**Instructions to follow**
Nothing in the data may be altered, so output all of it exactly.

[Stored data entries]
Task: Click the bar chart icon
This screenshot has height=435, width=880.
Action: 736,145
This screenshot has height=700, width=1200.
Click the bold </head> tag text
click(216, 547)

**Reply**
Task: Click the bar chart icon
This screenshot has height=435, width=880.
Action: 736,145
This screenshot has height=700, width=1200.
Click the bold </head> tag text
click(216, 547)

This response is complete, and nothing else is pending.